MATERIAL PROVIDED section start

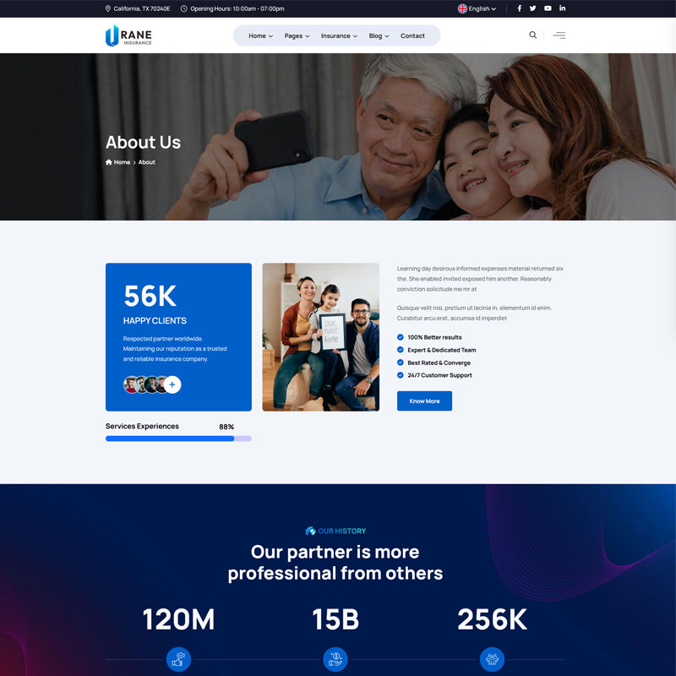Click the checkmark beside Expert & Dedicated Team
Image resolution: width=676 pixels, height=676 pixels.
(401, 350)
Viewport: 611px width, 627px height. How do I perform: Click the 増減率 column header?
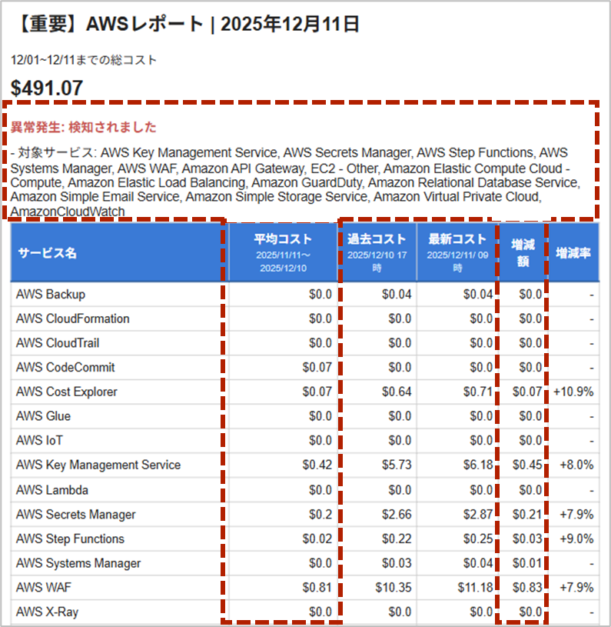pyautogui.click(x=573, y=253)
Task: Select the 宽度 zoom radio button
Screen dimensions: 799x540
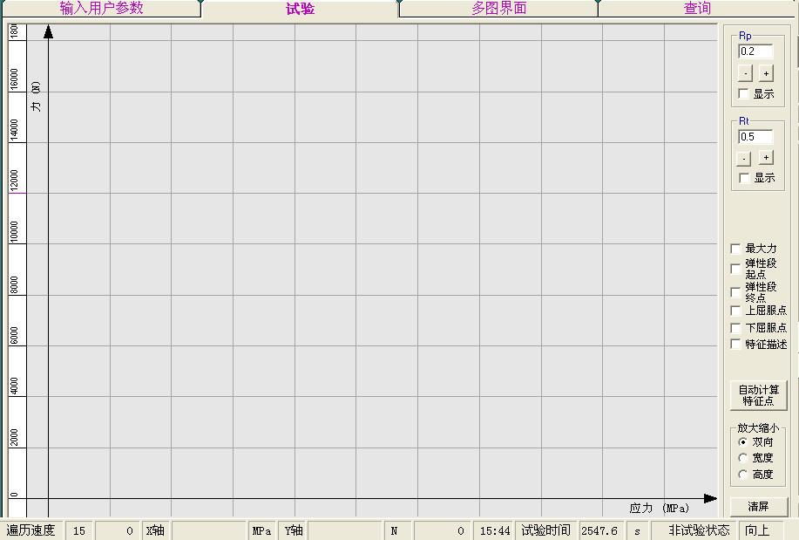Action: [x=743, y=458]
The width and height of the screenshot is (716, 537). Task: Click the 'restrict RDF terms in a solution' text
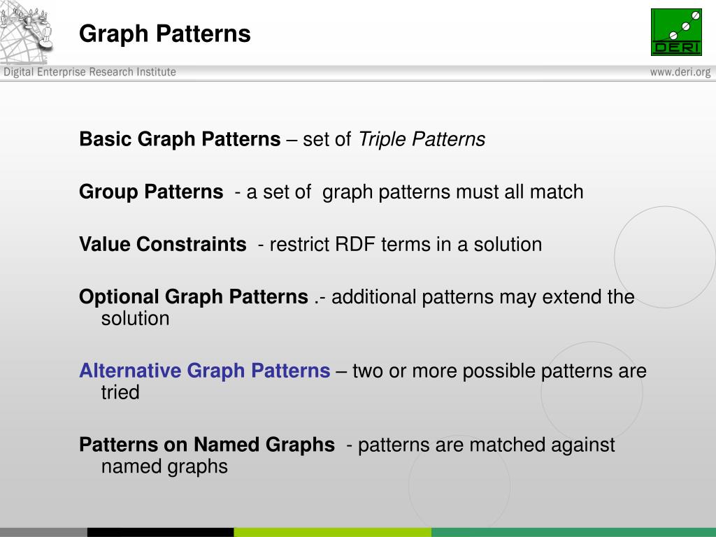point(406,244)
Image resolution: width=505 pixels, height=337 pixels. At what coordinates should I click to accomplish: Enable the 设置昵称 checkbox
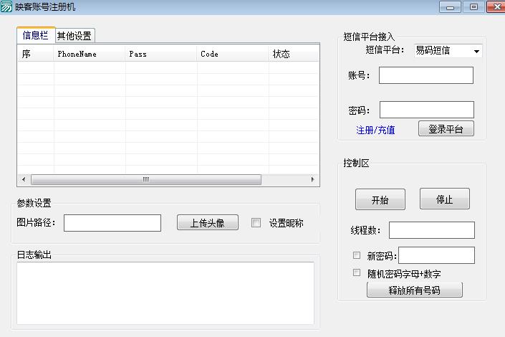256,223
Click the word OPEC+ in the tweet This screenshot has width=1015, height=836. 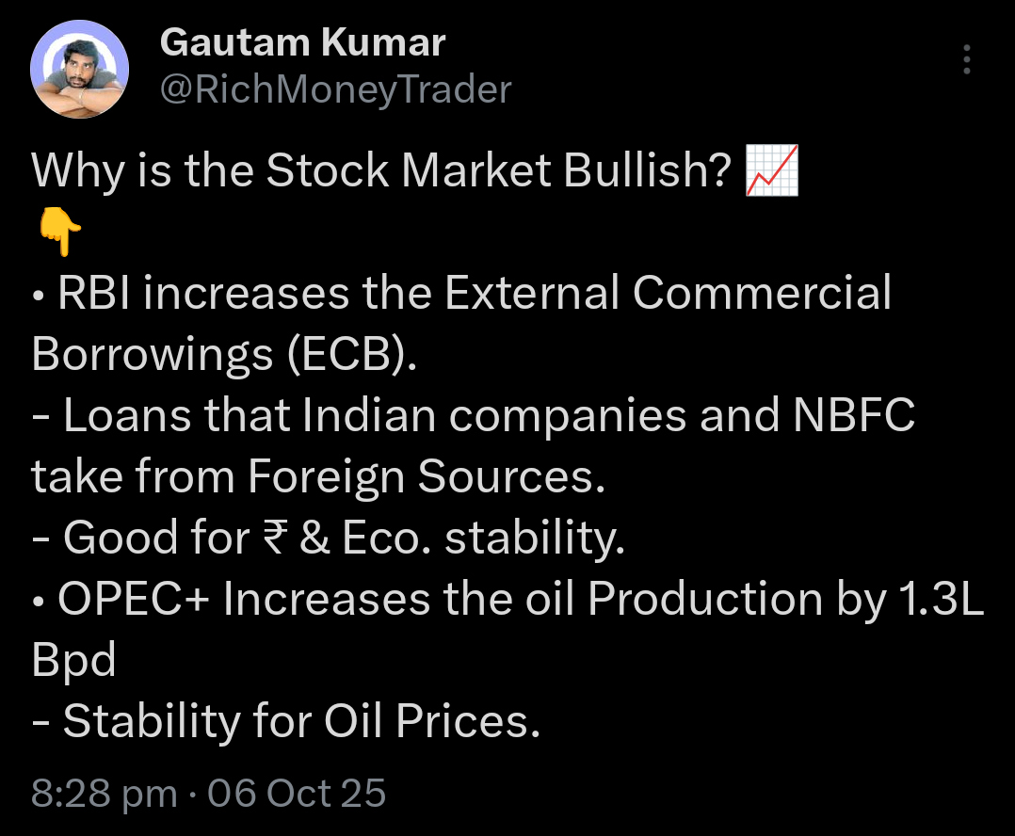coord(135,600)
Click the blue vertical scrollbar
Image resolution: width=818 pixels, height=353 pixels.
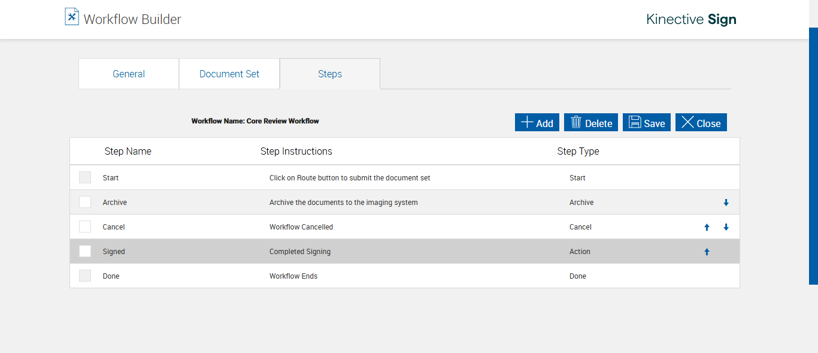point(813,156)
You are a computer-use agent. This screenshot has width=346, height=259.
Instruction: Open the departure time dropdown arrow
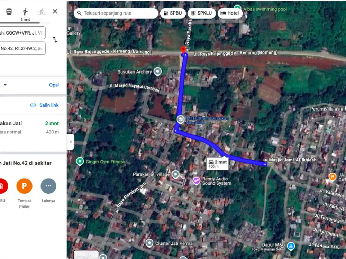click(x=5, y=85)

MATERIAL PROVIDED section end

# PROBLEM
Once the line containing "Click the blue vertical scrollbar" has been found, write out exactly that line and each one after it through the end of the data, leaving out every picture.

# WRITTEN REPLY
Click the blue vertical scrollbar
Image resolution: width=818 pixels, height=353 pixels.
point(813,156)
You are a computer-use agent. This screenshot has width=346, height=259.
Instruction: Open the departure time dropdown arrow
click(x=5, y=85)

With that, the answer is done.